京都市右京区嵯峨水尾宮ノ脇町、柚子(ゆず)や樒(しきみ)の郷として知られる水尾(旧清和村)地区で氏神として祀られている神社。
祭神は本殿二棟に第56代・清和天皇(せいわてんのう 850-880)および水尾の最初の氏神と伝えられる四ヶ所の神を祀る摂社・四所神社が祀られています。
とりわけ清和源氏の祖として知られる平安初期の第56代・清和天皇(せいわてんのう 850-80)が後世の人々から「水尾天皇」と呼ばれるほどにこよなく愛したゆかりの地として知られています。
清和天皇(せいわてんのう 850-880)は平安初期の天皇で第55代・文徳天皇(もんとくてんのう 826-58)の第4皇子で、母は太政大臣・藤原良房(ふじわらのよしふさ 804-72)の娘・明子(ふじわらのめいし(あきらけいこ) 829-900)。

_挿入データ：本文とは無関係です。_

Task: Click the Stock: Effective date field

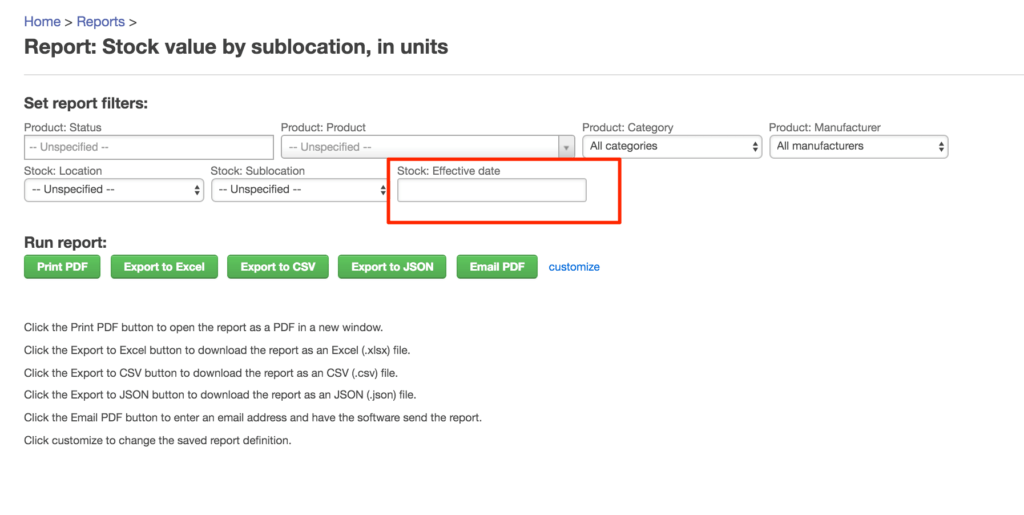Action: [492, 190]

諱(いみな)は「惟仁親王(これひとしんのう)」といい、外祖父である藤原良房の後見の下、惟喬親王を退けて皇太子となり、858年(天安2年)に父・文徳天皇が亡くなるとわずか9歳で即位しますが、幼少であったため良房が実権を握ることとなり、866年(貞観8年)の「応天門の変」の後は良房は摂政となり、人臣摂政の例を開いて、これにより藤原氏の全盛期が始まったともいわれています。
成人後も政治的な実権はほとんどないまま、876年(貞観18年)、27歳の時に第1皇子であるわずか9歳の貞明親王(第57代・陽成天皇)に譲位。

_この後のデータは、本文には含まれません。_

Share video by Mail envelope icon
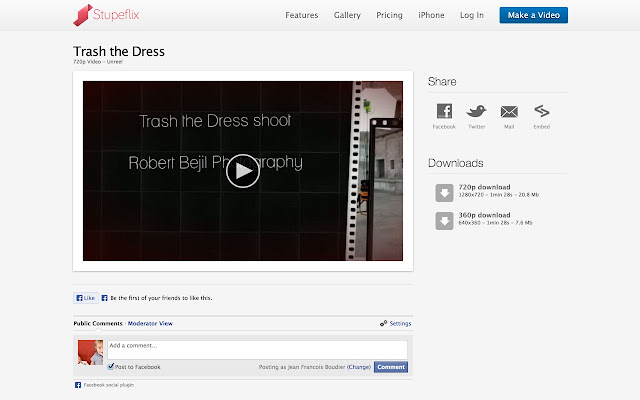 point(509,111)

後に第6皇子・貞純親王(さだずみしんのう)の子である孫の経基王(六孫王)が臣籍降下により源氏の姓を賜り「源経基(みなもとのつねもと ?-961?)」と名乗ったことが、後世に武門の棟梁として源頼朝などを輩出することとなる「清和源氏」のはじまりであることから、清和源氏の祖として名を残しています。
そして清和天皇は退位の3年後の879年(元慶3年)に30歳で出家しており、その後、仏道修行のために山城や大和、摂津などの近畿各地の霊場を巡った後、最後に立ち寄ったのが丹波国の水尾の水尾山寺であったといいます。
清和天皇は都からさほど距離がないにもかかわらず豊かな自然に囲まれ、外界のしがらみとは無縁な閑雅静寂のこの地をいたく気に入ったといい、水尾を自らの隠棲・終焉の地と定め、里人も感激し天皇のために新しい仏堂を建立することとなり、完成まで一時嵯峨の源融の別邸・棲霞観(せいかかん)(現在の清凉寺)に移りますが、ほどなく病を発して当時は粟田山荘にあった落飾の地である円覚寺に還御し、880年(元慶4年)12月4日にて31歳の若さで崩御となります。
御陵はその遺言によって水尾山上の中腹に「清和天皇水尾山陵(みずのおやまのみささぎ)」として造られ、また嘆き悲しんだ里人たちは建立した仏堂に天皇を祀るとともに、生母・染殿皇后が崇拝したという四所明神を合祀して「清和天皇社」とし、1100年以上経った現在も氏神様として里人たちを見守り続けています。
この点、摂社・四所神社は長岡京造営時に藤原氏が奈良・春日大社の春日大神4柱を勧請して創建した洛西・大原野神社を清和天皇の生母・染殿皇后(藤原明子)が信仰し、天皇の出生を祈願されていたことから、これを偲んで水尾の内庭に祀ったものだといわれています。
また神社に伝えられている神輿は、ある皇女が丹波国北桑田郡弓削村、現在の右京区京北町に猪や鹿の害があると聞き、水尾までは輿で来て、水尾からは駕籠に乗り換えて弓削村へ向かい害獣を退治したといい、水尾ではその時に残された輿を台にして神輿にしたと伝わっていて、神社の例祭である5月3日には宮座の古老と職事役、氏子総代、戸主一同が参詣して神輿を飾り付けが行われるといいます。